Text extract:

• • •

Players possess more power, freedom and compensation than ever before, and coaches are left with less roster control. That’s unbearable for some coaches who can’t stomach operating without unchecked omnipotence.

And then here’s Marcus Freeman, standing in contrast to all that coaching doom and gloom. Notre Dame’s 39-year-old coach sprints along the career fast track while shepherding this blue blood to power. He’s at the vanguard of a youth movement taking over college football sidelines.

If Freeman’s Fighting Irish beat Ohio State on Monday in Atlanta, he’d become the youngest coach to win a national championship since Danny Ford, at age 33, led 1981 Clemson to a national title.

In this millennium, Urban Meyer was 42 when he won his first national championship at Florida, and Bob Stoops turned 40 a few months before capturing his lone national championship at Oklahoma.

Freeman and Ohio State coach Ryan Day, 45, combine for an age of 84 years. That’s the youngest coaching pairing for a national championship game since the Bowl Championship Series began pitting No. 1 vs. No. 2 in a title matchup beginning in the 1998 season.

Freeman and Day manage strong relationships with players even in this transactional age of the sport.

So, it’s a bad time to coach college ball, huh? Maybe, it’s only excruciating for those with a foot stuck in a past that’s never returning.

Marcus Freeman to Ryan Day, College Football Playoff serves youth

Coaches in their 30s and 40s seized this moment, and the trend stretches beyond Freeman and Day.

As college football’s old guard retreats, enters retirement, or cashes buyout checks on the unemployment line, the next generation takes their place.

When this College Football Playoff began last month, the average age of the 12 coaches from the qualifying teams was 45½ years old.

At 63, Indiana’s Curt Cignetti checked in with the most trips around the sun. Arizona State’s pup Kenny Dillingham, 34, is the youngest of four playoff-qualifying coaches in their 30s.

Book your tee times, boomers, or take your spot on the “College GameDay,’ because millennials claimed this era as their own.

And Freeman proved the landscape allows for a coach at a school with resources and tradition to advance from unproven newbie to hot commodity at warp speed.

Stay at Notre Dame, or eye the NFL’s Chicago Bears?

Freeman might enjoy the opportunity to call his next shot. The Chicago Bears, just zip on I-90 away from Notre Dame, would like to interview Freeman for their coaching vacancy, the NFL Network reported Sunday.

Notre Dame recently awarded Freeman a contract extension through the 2030 season, and, although his salary at a private university is not public record, he’s widely believed to rank among the nation’s top-paid coaches.

Freeman recently downplayed the NFL rumors.

“I don’t think we have anything to worry about,” he told ESPN.

Freeman’s certainly got nothing to worry about. He’s holding nothing but trump cards.

Staying at Notre Dame or jumping to the NFL offers a win-win situation. Reviving the Bears, though, would be a tougher challenge than keeping Notre Dame humming. Ask any of the several coaches who unsuccessfully followed Lovie Smith how easy it is to win in Chicago. Freeman ought to think long and hard before walking away from Notre Dame.

• • •

Dataset records:
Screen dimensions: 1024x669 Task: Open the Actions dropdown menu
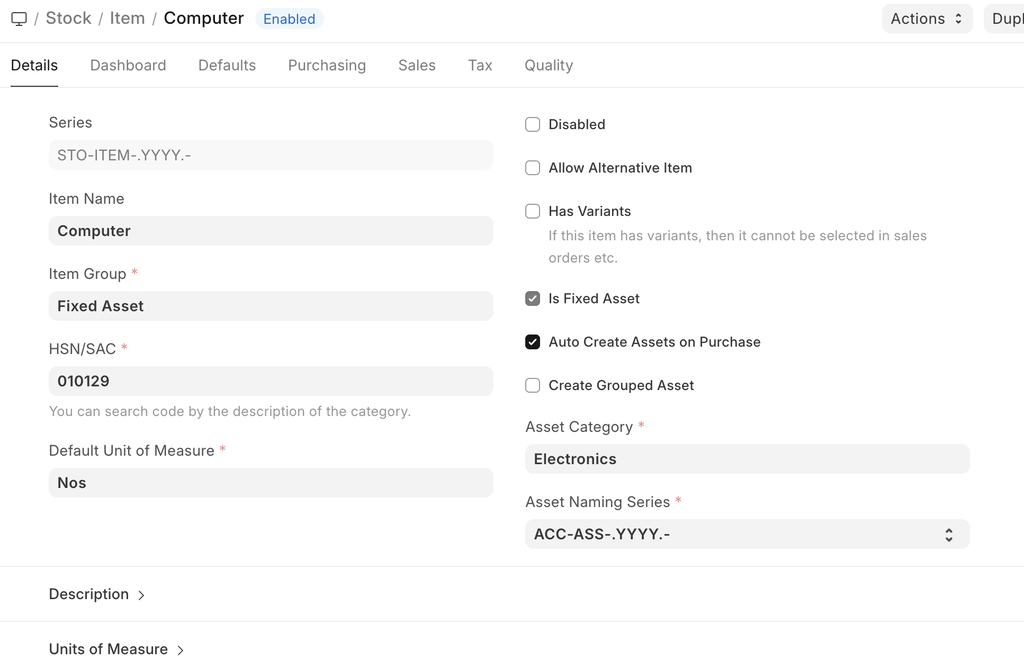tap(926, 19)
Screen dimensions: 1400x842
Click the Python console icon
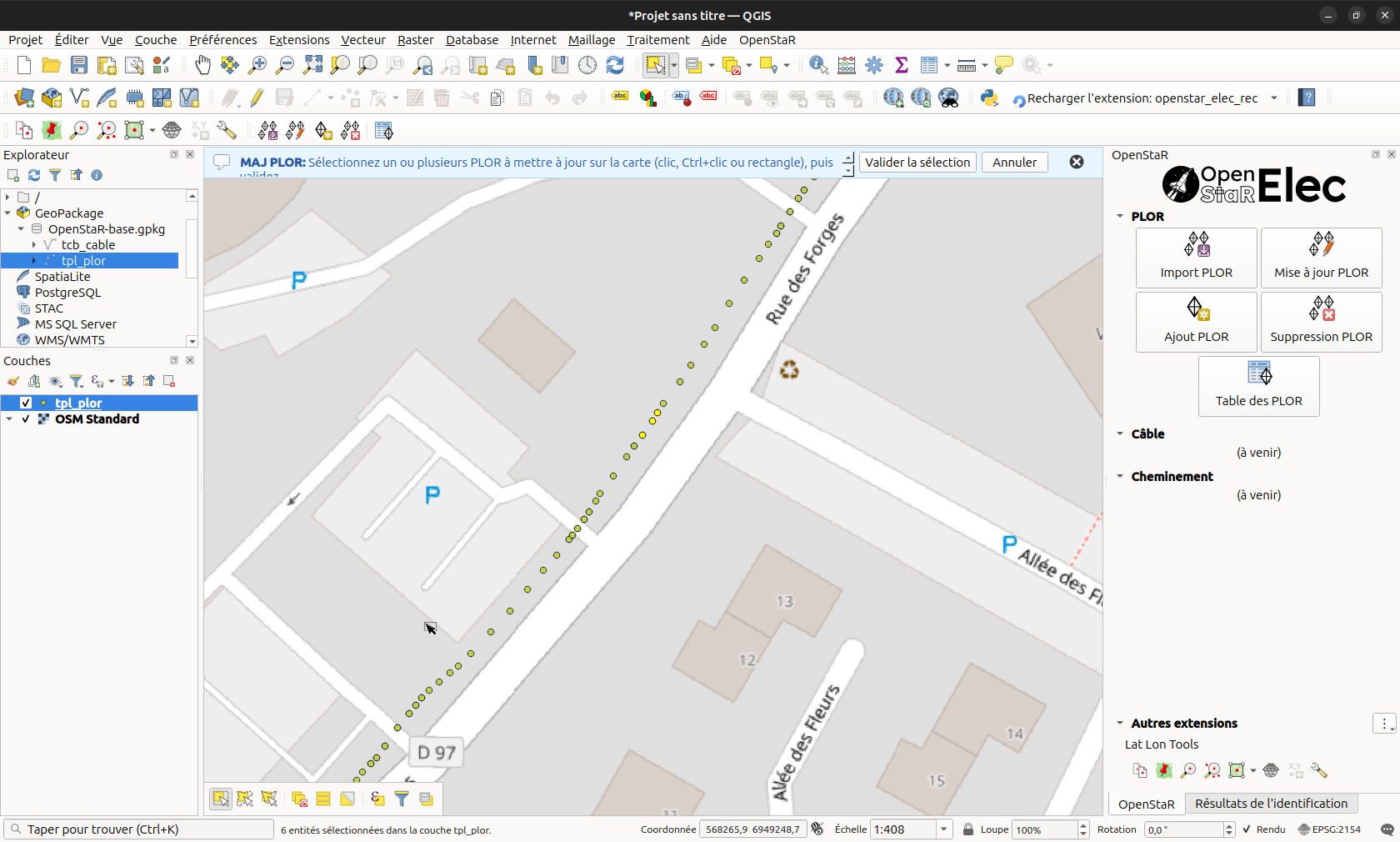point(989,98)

• • •

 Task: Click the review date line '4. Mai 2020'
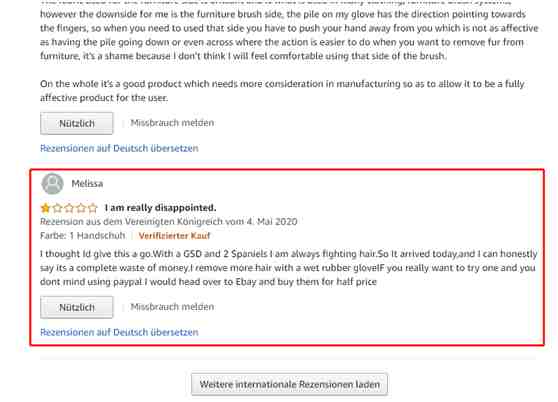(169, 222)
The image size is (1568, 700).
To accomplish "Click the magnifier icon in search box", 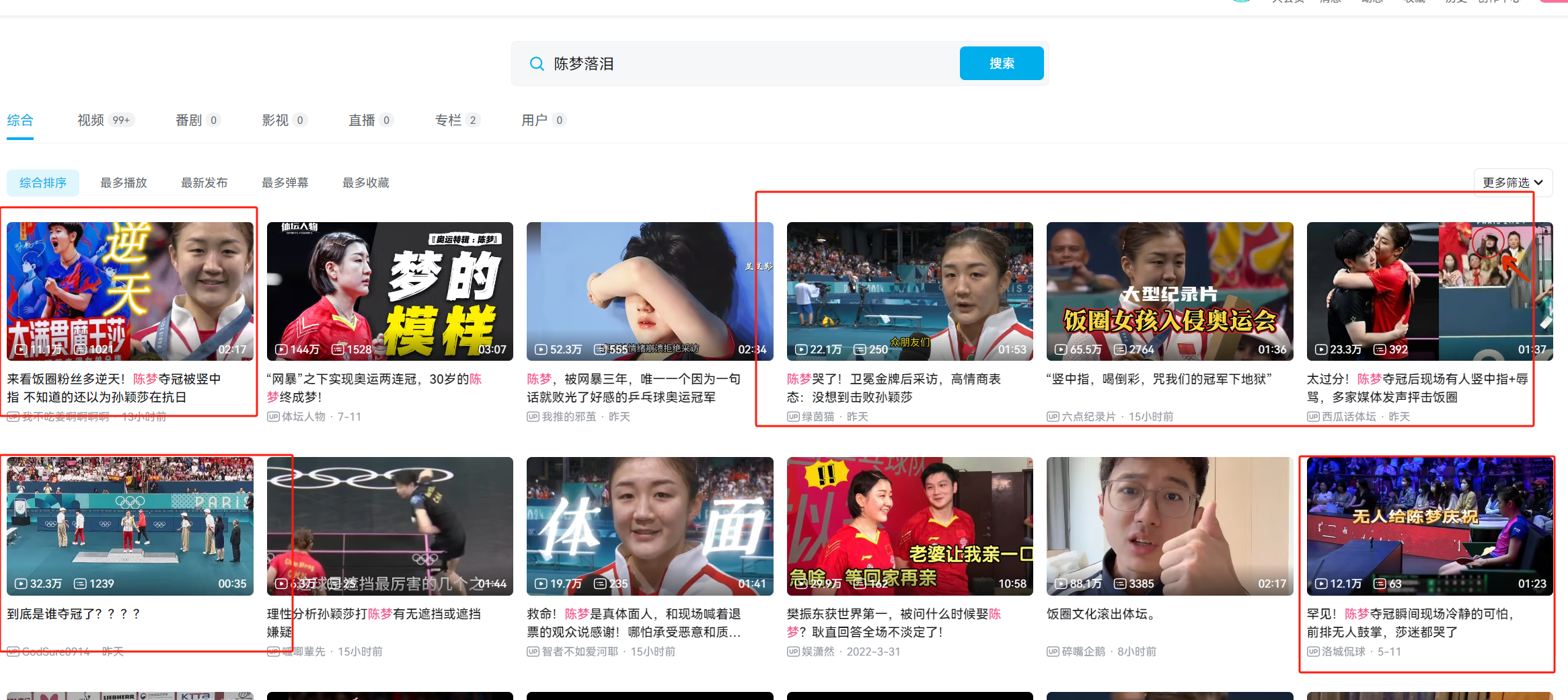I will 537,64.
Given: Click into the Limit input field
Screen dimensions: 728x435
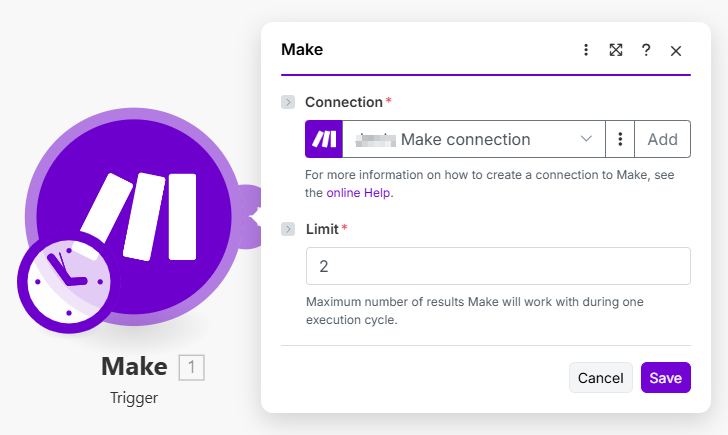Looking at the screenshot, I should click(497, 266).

• • •

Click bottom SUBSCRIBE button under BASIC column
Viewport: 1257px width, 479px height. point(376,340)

• • •

Set tasks:
**a)** Rewrite the article on young college football coaches starting at "At 63, Indiana’s" and ending at "as their own.", changing "boomers" to "veterans".
**b)** Summarize the article on Marcus Freeman in two sentences.

Answers for this exercise:
**a)**
At 63, Indiana’s Curt Cignetti checked in with the most trips around the sun. Arizona State’s pup Kenny Dillingham, 34, is the youngest of four playoff-qualifying coaches in their 30s.

Book your tee times, veterans, or take your spot on the “College GameDay,’ because millennials claimed this era as their own.

**b)** Notre Dame's 39-year-old coach Marcus Freeman is at the vanguard of a youth movement among college football coaches, and he would become the youngest coach to win a national championship since Danny Ford if his team beats Ohio State. The Chicago Bears would like to interview him for their coaching vacancy, but Notre Dame recently extended his contract through the 2030 season, and Freeman has downplayed the NFL rumors.